After that dreadful first race, Streelman and Boer continued to take their lumps with several quarter horses. Then, in 1985, they hooked up with trainer Bob Baffert. He sent out the partnership's first success story, Zure Hope Again, who won the 1988 Los Alamitos Derby and the 1989 Go Man Handicap.

Meanwhile, Streelman and Boer were branching out into thoroughbreds, ranching and the breeding business. One of their earlier quarter horses, Easy Henryetta, went on to become the broodmare that produced champion 3-year-old Four Forty Blast and Golden State Derby winner Holland Ease.

By last year, Dutch Masters III had had major stakes race successes with Romeo Ryon, CB Hummer and California Sires Cup Derby winner Pride of Katella.

Streelman has a simple philosophy in choosing a horse.

"I like any horse that can win a race," he said.

But he prefers quarter horses over thoroughbreds.

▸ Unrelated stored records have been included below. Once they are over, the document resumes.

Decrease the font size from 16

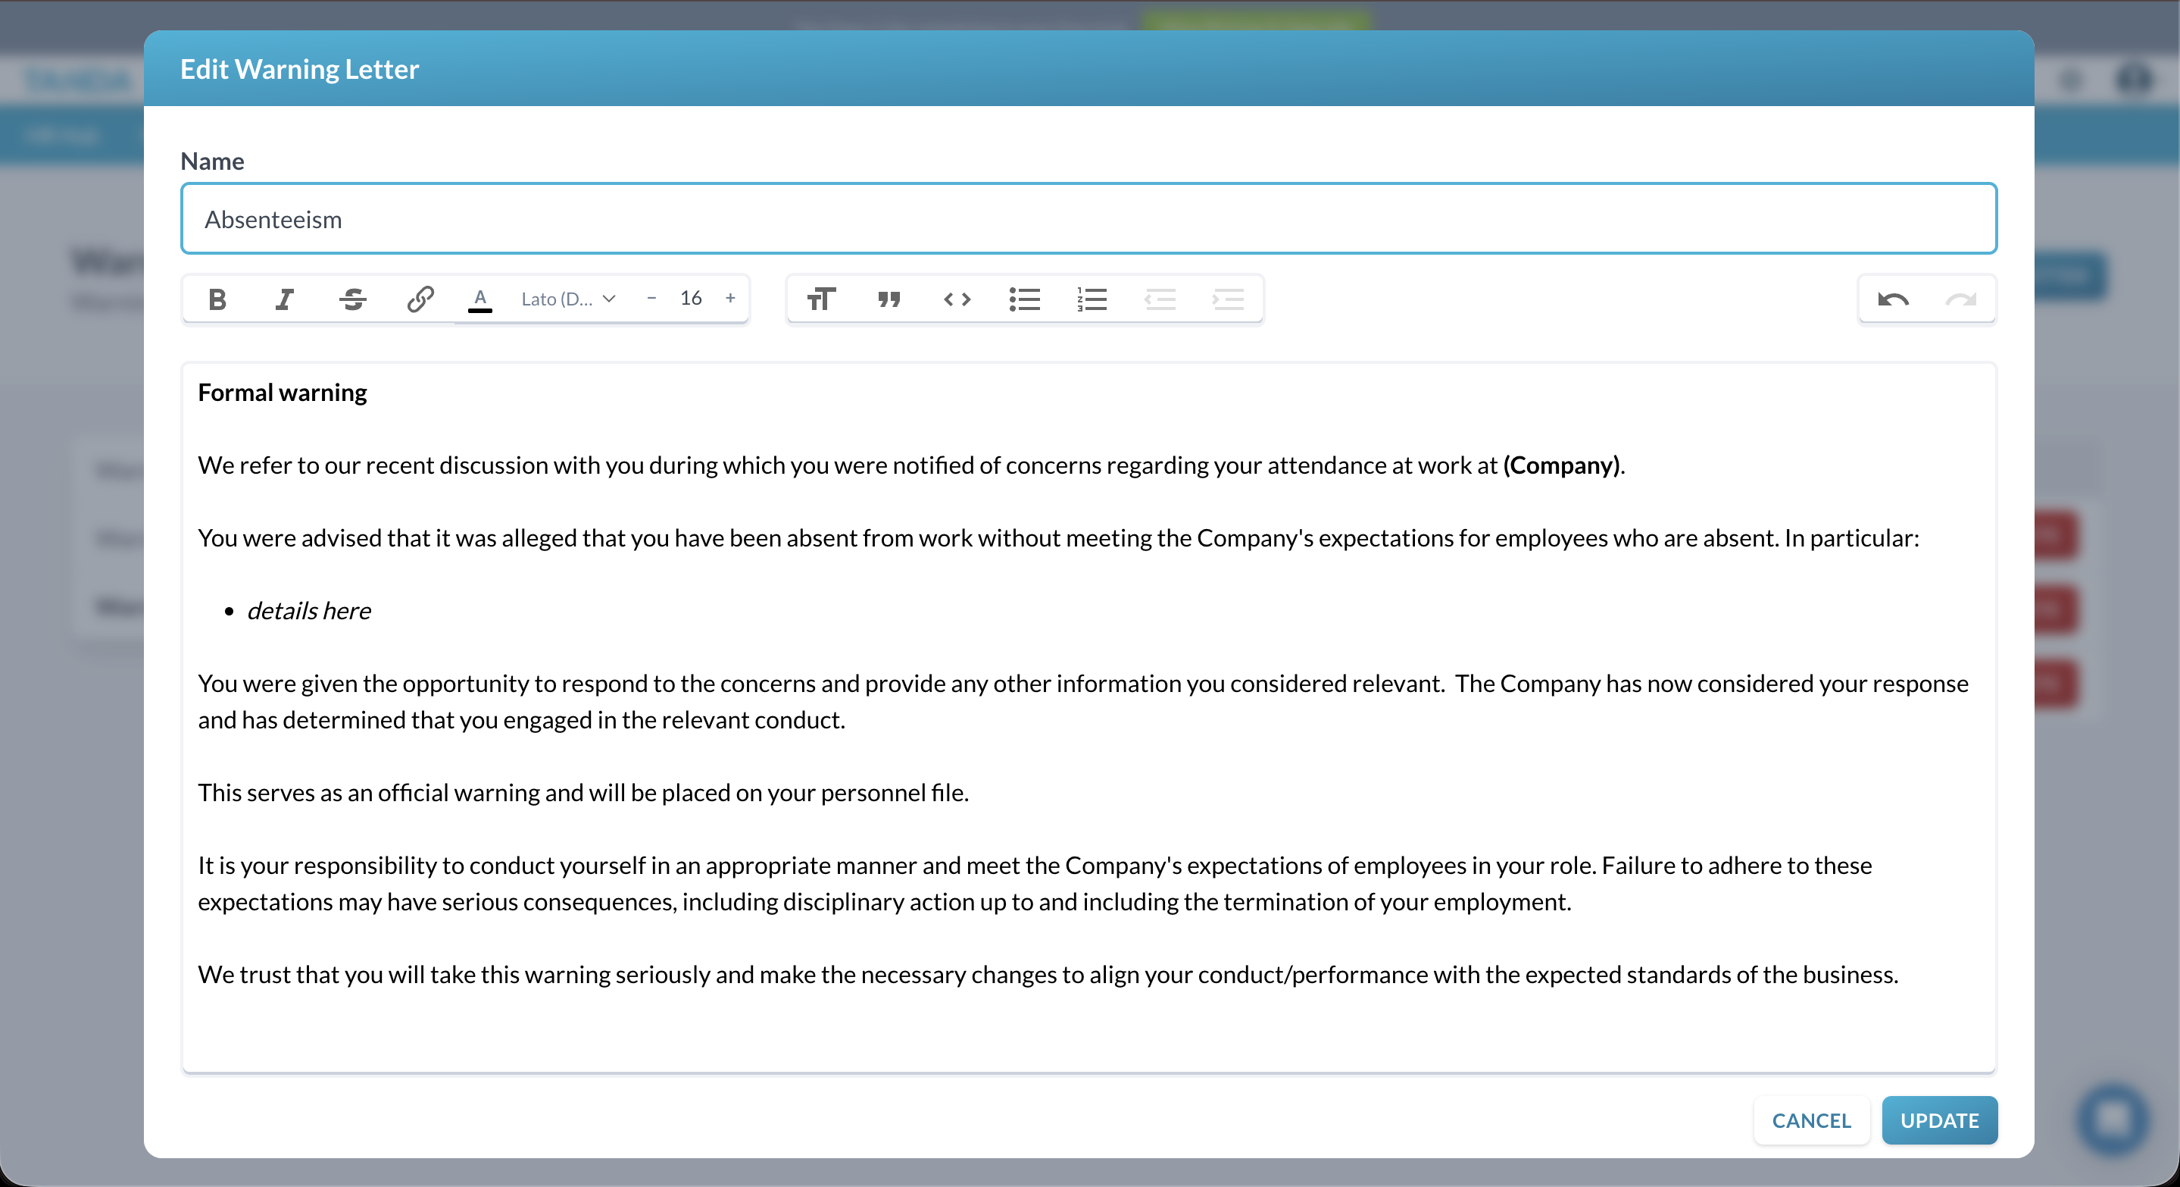pos(651,299)
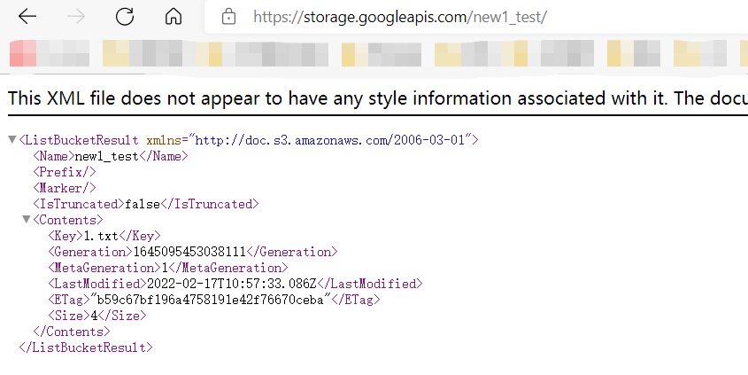The image size is (748, 375).
Task: Go to the Home page icon
Action: coord(174,17)

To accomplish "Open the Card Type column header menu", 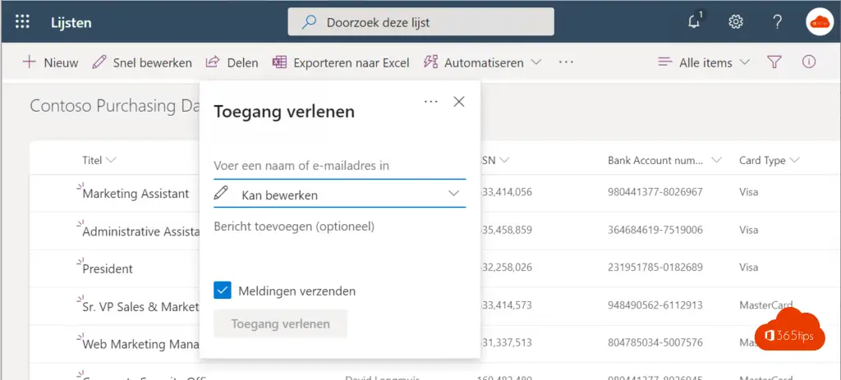I will 770,160.
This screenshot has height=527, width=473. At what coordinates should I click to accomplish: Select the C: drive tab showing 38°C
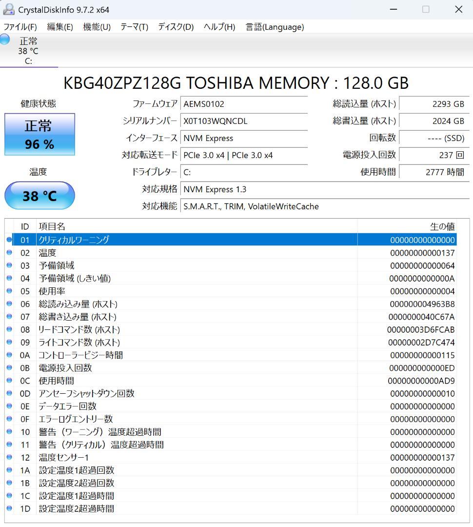point(28,50)
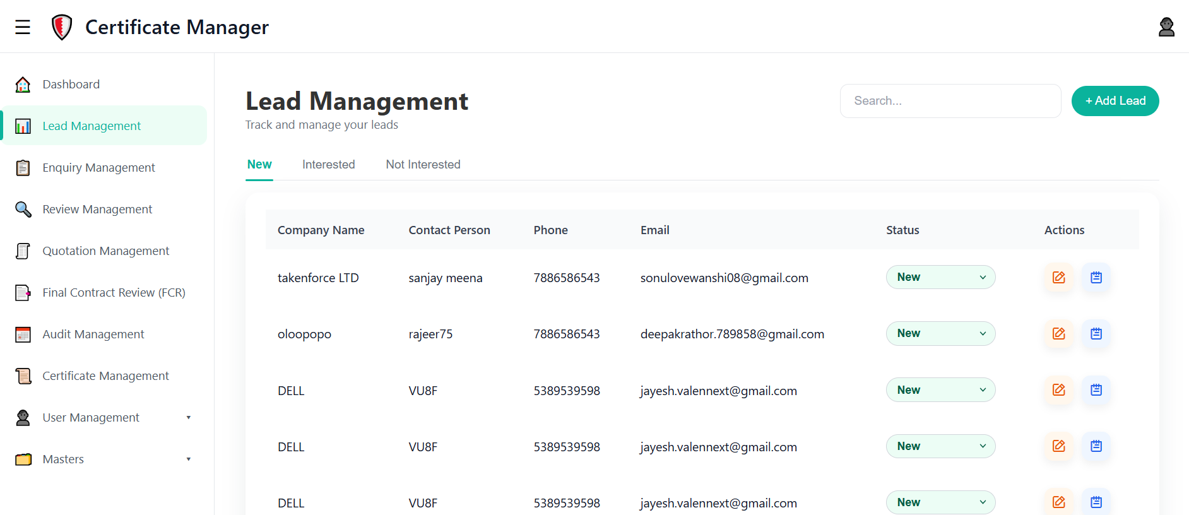Click the Dashboard house icon in sidebar
Screen dimensions: 1189x515
click(23, 85)
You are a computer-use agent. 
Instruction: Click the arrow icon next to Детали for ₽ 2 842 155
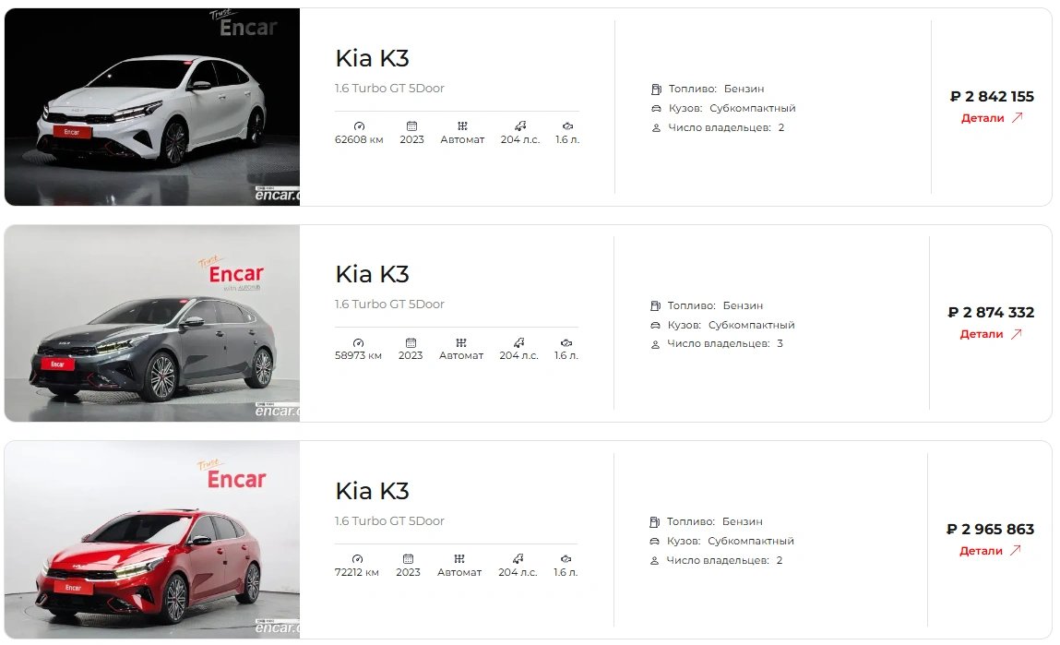(1018, 117)
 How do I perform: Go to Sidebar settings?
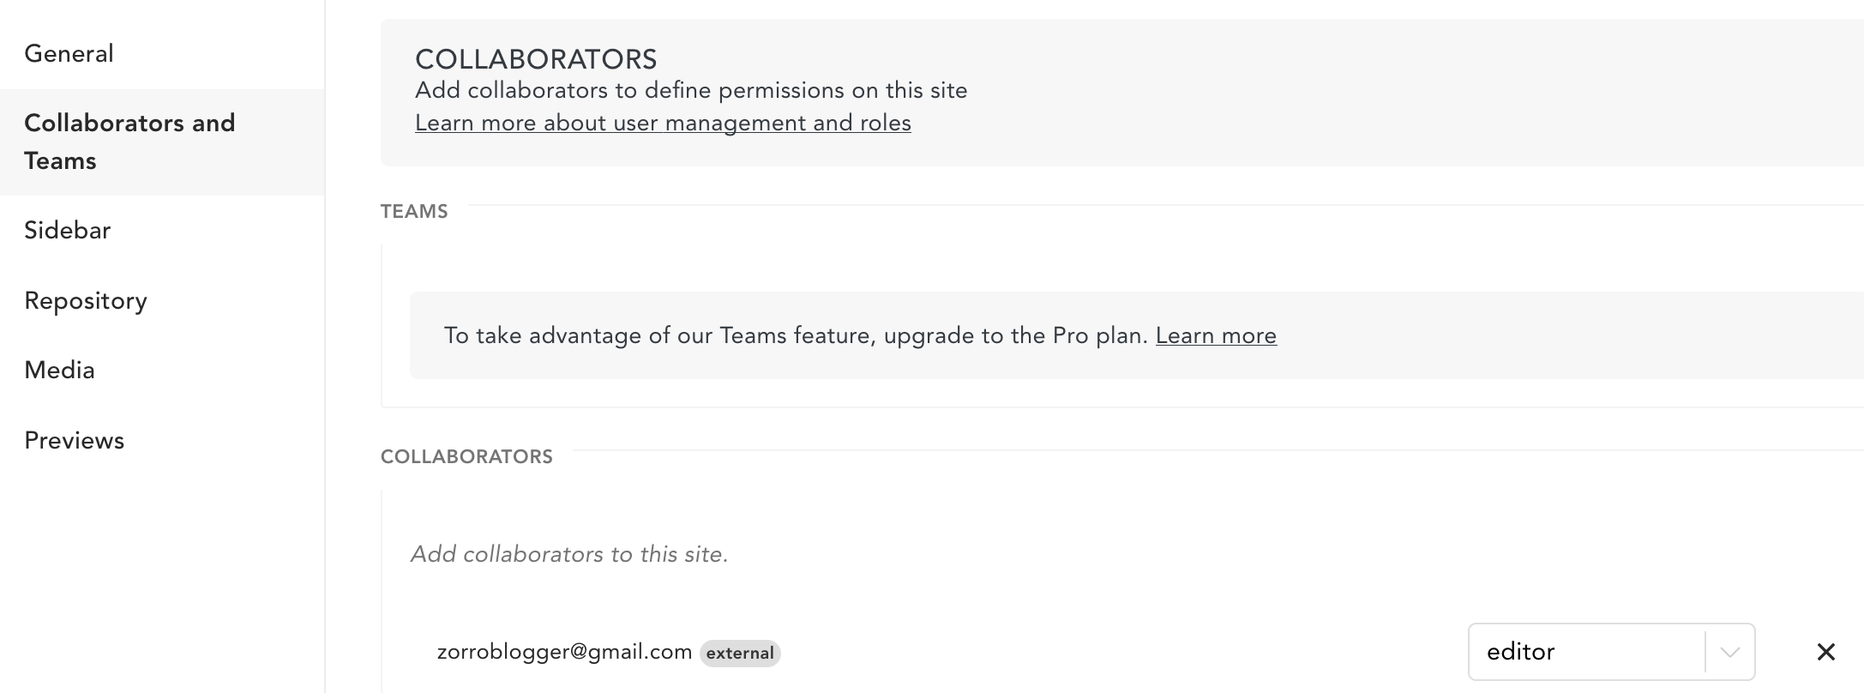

"They are more awesome, so much more physically appealing," he said. "Also, quarter horses race at night and we can go watch them. Any time one of our thoroughbreds is running, it's usually in the daytime and I have patients to see."

Boer regularly flies to Southern California to check on the horses they own, and, he says, he is on the telephone daily with Streelman and trainers at Los Alamitos.

Secret Card has become one of the most talked-about fillies of the season.

She is unusual because she was foaled after her embryo was retrieved from one of Streelman's first horses, Doc's First Card, and implanted in another broodmare.

In winning the Kindergarten Futurity, she posted the fastest time ever turned in by a 2-year-old at 300 yards--15.27 seconds. She was second to Dashing Knud in the Ed Burke Memorial Futurity, then fell ill with a throat infection and wound up fourth in the Pacific Coast Quarter Horse Racing Assn. Breeders Futurity.

Trainer Jaime Gomez says Secret Card proved she is healthy again by posting the best time in qualifying for tonight's Futurity.

"She looked super good and she ran so fast," Gomez said. "We've controlled the problem and if we can keep it that way, I think we've got a good chance to win the final."